There is nothing like a major title to bring harmony to a football club, and Boca have got their hands on the silverware.

Sunday’s final was played on neutral ground in the city of Cordoba, but Boca turned it blue and yellow. Tigre are a much smaller team, essentially a neighbourhood outfit from the north of greater Buenos Aires. Their big day came in 2019, when they beat Boca 2-0 to win the first version of this competition, but it was a bittersweet moment. Although they were champions, they were also relegated — Argentine regulations calculate relegation on an average of points over three years, and Tigre fell foul of a couple of bad previous campaigns. But they fought their way back to the first division. Under Diego Martinez, yet another promising young coach, they competently carry out a simple method — a willing centre-forward is flanked by two quick wingers, who funnel back to join a midfield anchored by a wise old head who, much like Battaglia in his playing days, takes sensible decisions. Their triumph in this campaign was the shock quarterfinal elimination of River Plate, in River’s own stadium, giving them the faith to believe in another upset.

But River’s expansive style was made for the Tigre counterattack. Against Boca, things were inevitably going to be tighter. As a dreary first half drew to a close it was hard to see where a goal was going to come from. And then, in the last action before the whistle, Boca had a corner from the right. Sebastian Villa took it, former Manchester United defender Marcos Rojo won the header, but keeper Gonzalo Marinelli appeared to have it covered. The star of the penalty shootout in the semifinal chose the wrong moment for a blunder. Marinelli fumbled the ball behind him, and by the time he recovered to claw it away it had clearly crossed the line.

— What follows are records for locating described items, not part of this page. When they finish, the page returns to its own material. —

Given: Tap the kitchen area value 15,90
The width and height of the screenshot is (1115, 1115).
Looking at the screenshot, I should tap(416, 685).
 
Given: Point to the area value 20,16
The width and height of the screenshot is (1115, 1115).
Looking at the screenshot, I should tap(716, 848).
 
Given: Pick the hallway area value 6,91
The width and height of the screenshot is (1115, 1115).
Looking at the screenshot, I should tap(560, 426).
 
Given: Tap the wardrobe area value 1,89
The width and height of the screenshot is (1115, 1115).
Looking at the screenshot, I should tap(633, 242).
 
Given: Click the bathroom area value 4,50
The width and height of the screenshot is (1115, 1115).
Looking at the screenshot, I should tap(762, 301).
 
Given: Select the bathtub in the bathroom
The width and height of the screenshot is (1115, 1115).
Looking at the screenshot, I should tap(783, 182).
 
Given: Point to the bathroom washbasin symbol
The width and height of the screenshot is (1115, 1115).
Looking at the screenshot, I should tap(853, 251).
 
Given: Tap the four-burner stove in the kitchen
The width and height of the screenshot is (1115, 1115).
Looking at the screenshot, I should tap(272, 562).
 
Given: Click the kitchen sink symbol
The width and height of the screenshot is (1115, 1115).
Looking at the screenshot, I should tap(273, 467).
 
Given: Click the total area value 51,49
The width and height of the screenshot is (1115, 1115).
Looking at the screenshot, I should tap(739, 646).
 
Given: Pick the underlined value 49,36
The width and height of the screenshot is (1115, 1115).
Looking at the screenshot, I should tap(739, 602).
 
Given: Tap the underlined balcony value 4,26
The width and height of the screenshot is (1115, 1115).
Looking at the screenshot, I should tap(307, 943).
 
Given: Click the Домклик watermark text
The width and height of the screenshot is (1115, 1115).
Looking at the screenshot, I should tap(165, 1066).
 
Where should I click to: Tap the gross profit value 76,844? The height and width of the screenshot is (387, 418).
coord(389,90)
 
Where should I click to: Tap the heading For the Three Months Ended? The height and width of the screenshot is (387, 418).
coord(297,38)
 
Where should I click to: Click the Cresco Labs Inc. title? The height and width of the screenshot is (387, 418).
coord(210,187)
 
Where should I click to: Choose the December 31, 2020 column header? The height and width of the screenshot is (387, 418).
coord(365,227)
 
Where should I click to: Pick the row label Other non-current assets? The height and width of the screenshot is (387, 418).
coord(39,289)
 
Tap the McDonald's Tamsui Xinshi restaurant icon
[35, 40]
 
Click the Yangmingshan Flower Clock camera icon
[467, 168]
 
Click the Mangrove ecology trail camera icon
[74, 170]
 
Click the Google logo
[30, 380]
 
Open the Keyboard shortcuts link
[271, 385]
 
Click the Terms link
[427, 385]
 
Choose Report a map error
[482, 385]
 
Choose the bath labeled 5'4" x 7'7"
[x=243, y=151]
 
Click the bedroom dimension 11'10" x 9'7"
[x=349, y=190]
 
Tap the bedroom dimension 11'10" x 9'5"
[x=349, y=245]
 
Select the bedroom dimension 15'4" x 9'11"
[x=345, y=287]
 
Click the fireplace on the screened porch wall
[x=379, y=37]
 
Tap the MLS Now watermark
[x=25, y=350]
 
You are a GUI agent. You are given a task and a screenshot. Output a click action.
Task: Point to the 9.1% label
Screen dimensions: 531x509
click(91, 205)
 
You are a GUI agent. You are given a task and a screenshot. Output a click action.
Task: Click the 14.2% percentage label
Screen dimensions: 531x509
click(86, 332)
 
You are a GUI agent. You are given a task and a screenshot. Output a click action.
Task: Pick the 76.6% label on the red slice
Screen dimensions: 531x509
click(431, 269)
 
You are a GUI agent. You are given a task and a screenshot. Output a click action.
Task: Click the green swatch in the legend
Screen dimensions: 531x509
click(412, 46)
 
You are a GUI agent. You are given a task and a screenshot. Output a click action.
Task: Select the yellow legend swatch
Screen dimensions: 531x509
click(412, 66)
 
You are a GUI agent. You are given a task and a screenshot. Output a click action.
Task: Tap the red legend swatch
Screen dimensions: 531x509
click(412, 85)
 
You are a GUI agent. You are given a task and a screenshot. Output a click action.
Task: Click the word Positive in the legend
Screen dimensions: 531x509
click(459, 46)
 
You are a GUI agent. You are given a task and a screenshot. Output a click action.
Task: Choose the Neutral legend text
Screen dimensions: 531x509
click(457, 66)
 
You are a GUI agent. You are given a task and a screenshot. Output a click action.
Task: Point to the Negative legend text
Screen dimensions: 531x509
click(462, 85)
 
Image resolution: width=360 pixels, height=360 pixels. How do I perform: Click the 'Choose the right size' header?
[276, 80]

Tigre, then, had to come out after the break and force the issue. They did what they could. Centre-forward Mateo Retegui, on loan from Boca, twice came close. But Boca put the issue beyond doubt half way through the second half. They worked the ball from right to left and experienced Colombian full-back Frank Fabra unleashed a magnificent shot that flew in off the angle. Two Marinellis would not have been able to keep it out, and the remaining minutes turned into a victory parade. There was time for a third goal — Villa’s free kick headed home by substitute striker Luis Vasquez, one of Boca’s young generation who can expect to be given more opportunities in the near future.

Perhaps the most impressive dose of youth in the season, though, has come on the touchline. Battaglia and Martinez almost appear as veterans alongside 36-year-old Fernando Gago, coach of Racing, the best team in the tournament. Racing bowed out unbeaten after losing a penalty shootout to Boca in the semifinal, in a game where Racing had all the chances. Battaglia’s Boca were heavily criticised after that game. But now their coach can defend himself, in his own quiet, undemonstrative way, simply by pointing at the trophy.